Colombia Table of Contents
As a result of domestic policies and the international situation, the Colombian economy diversified and developed at the turn of the century. In the early 1900s, the industrial sector became an increasingly important part of the economy. Between 1900 and 1910, textile industries developed in Bello and Medellín, pottery plants in Caldas, and breweries in Itagüi and Bogotá. New economic groups emerged with the development of import substitution industrialization (see Glossary) and of a larger financial sector.
During the 1910s and 1920s, the Colombian economy became more integrated into the global financial and commercial markets. Renewed relations with the United States during the administration of Marco Fidel Suárez (1918-21) opened the door for foreign exchange and investment. The United States replaced Britain as Colombia's key financial and commercial partner. Most of the foreign exchange came from the coffee trade, which at this time represented nearly 80 percent of exports. Foreign exchange also came in the form of loans and an indemnity paid by the United States for Colombia's loss of Panama. Money coming into the country was invested in industry, consumption goods, and public works and enterprises. Public works, such as building communication networks, accelerated under the Conservative Pedro Nel Ospina administration (1922-26). Investment in industry came primarily from the private sector, including foreign interests. By 1929 private foreign investment totaled US$400 million, with some US$45 million having been invested by oil companies. The Nel Ospina administration also oversaw the reorganization of the banking and financial sectors, creating the Bank of the Republic (Banco de la República).

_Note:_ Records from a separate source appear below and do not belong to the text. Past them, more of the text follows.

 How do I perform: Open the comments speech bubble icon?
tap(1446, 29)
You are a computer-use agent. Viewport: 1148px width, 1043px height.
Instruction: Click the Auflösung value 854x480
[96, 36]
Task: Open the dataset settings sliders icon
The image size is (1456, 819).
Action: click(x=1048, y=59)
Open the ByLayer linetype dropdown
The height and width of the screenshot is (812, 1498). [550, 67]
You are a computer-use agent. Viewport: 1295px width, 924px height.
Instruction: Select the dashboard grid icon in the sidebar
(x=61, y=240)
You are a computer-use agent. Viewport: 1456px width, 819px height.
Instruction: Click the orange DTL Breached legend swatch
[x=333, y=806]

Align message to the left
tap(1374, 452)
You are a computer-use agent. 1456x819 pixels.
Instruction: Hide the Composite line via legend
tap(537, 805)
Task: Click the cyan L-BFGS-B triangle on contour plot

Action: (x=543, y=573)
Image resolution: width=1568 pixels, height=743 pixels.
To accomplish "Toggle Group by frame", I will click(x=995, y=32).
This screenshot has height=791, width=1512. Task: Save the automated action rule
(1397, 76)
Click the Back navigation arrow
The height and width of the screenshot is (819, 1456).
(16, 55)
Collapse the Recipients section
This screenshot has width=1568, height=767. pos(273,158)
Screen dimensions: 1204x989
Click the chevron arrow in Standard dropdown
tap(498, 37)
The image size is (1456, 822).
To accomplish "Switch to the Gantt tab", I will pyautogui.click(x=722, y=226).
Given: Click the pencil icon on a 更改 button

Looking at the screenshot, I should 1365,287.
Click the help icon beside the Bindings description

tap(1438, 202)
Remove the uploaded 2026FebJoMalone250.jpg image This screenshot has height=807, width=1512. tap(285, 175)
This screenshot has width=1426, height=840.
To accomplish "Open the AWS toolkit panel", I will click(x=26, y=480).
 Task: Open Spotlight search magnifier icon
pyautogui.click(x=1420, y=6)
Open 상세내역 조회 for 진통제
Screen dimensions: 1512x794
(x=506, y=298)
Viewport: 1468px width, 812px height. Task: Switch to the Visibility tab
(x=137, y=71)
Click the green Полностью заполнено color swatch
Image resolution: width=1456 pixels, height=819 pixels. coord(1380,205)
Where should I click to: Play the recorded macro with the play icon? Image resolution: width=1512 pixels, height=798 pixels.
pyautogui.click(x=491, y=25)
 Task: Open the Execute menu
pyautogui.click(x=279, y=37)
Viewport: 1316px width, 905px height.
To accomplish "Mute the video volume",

The growth in industry and construction, supported by both public and private funds, led to the emergence of a genuine working class that soon learned to unionize. In 1918 Colombia experienced its first major strikes. The union movement also came to be influenced by European syndicalism and socialism; in 1919 the first workers' conference, which was fostered by socialist ideas, was held. These activities were a backdrop to the launching of the Colombian Socialist Party. During the 1920s, the union movement expanded and stimulated the growth of socialist-oriented groups. In 1928 a strike against the United Fruit Company was put down violently by armed forces. In the following year, Congressman Jorge Eliécer Gaitán criticized the rough handling of the strike and became a prominent speaker for the working class (see The Labor Movement , ch. 3).
Growing popular discontent with the Conservative governments and divisions within Conservative ranks eventually resulted in the rise of the PL to power. The growth in the industrial and construction sectors that fueled the union movement also drained the countryside of agricultural workers, encouraging rural workers to petition for higher wages. In 1928 the government began importing food and as a result drew protests from agriculturists. Workers and artisans protested the rise in inflation that resulted from the influx of foreign loans and protectionist trade policies. Social tensions increased throughout the Conservative administration of Abadia Méndez (1926-30) and ultimately led to the fall of the PC after its forty-five years in power. The Liberals gained the upper hand in the political arena and retained it during the fifteen years (1930-45) of global crisis.